La única novela de Guillermo Sheridan (1950), uno de los prosistas esenciales del México contemporáneo y el más dotado talento satírico desde Jorge Ibargüengoitia, apareció ese año. Es El dedo de oro, una hilarante fabulación rabelesiana sobre Fidel Velázquez, el eterno cacique del sindicalismo mexicano, entonces todavía vivo. La novela nunca se reeditó. Es lástima: el humor y la novela mexicana no se llevan y el humorismo no es tomado en serio. Aquel año fue el de la muerte de Juan Vicente Melo (1932-1996), quien, autor de La obediencia nocturna (1969), legendaria, dejó un manuscrito inédito, La rueca de Onfalia (1996), última pieza del solitario melómano entre nuestros novelistas. A su fallecimiento siguió el del otro par de novelistas esenciales de la generación de la Casa de Lago, Salvador Elizondo (1932-2006) y Juan García Ponce (1932-2003): del primero se han publicado varios inéditos sobresalientes, sobre todo sus Diarios (1945-1985), primorosamente editados por su viuda Paulina Lavista, aunque, como tal, no dejara ninguna novela póstuma, como sí fue el caso de García Ponce, quien alcanzó a publicar Pasado presente (1993), relato memorioso donde el propio Elizondo —su hermano enemigo— es un personaje central.
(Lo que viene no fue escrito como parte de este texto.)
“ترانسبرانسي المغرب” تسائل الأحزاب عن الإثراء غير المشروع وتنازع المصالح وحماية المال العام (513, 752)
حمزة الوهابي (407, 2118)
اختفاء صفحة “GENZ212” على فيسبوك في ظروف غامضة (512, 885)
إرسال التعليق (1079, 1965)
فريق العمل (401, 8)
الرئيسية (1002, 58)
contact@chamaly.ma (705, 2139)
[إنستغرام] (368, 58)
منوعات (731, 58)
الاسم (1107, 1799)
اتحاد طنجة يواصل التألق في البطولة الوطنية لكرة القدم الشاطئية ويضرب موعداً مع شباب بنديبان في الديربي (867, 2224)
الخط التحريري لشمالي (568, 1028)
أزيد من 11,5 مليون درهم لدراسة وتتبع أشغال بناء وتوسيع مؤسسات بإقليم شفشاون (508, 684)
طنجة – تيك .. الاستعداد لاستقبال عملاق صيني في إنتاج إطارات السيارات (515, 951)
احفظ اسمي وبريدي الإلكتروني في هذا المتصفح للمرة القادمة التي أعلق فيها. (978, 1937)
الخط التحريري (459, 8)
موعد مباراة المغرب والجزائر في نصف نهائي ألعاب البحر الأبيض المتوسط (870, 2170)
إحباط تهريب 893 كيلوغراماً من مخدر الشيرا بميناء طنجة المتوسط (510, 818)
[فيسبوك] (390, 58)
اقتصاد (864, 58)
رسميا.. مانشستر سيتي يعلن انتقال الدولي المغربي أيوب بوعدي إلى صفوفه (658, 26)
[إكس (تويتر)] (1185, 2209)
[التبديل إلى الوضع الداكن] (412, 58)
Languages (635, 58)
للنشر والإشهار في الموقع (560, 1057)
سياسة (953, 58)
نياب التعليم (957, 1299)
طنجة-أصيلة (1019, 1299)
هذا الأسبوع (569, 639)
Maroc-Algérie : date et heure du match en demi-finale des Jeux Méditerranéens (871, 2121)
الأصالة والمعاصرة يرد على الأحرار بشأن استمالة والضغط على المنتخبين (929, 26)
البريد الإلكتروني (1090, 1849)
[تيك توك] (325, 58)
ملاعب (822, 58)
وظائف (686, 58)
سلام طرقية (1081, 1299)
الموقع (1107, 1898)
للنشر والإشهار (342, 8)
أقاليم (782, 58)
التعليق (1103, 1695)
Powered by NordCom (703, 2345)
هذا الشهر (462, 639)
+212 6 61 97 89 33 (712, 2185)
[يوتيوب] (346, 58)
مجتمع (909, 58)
De aquella notable generación, en 1996, Sergio Pitol (1933), habiendo terminado su novelesco Tríptico del carnaval con «La vida conyugal» (1991), comenzó otra serie, crítico-memorialista, con El arte de la fuga mientras Fernando del Paso (1935) se dio el lujo de publicar una novela policiaca: Linda 67. Historia de un crimen (1995).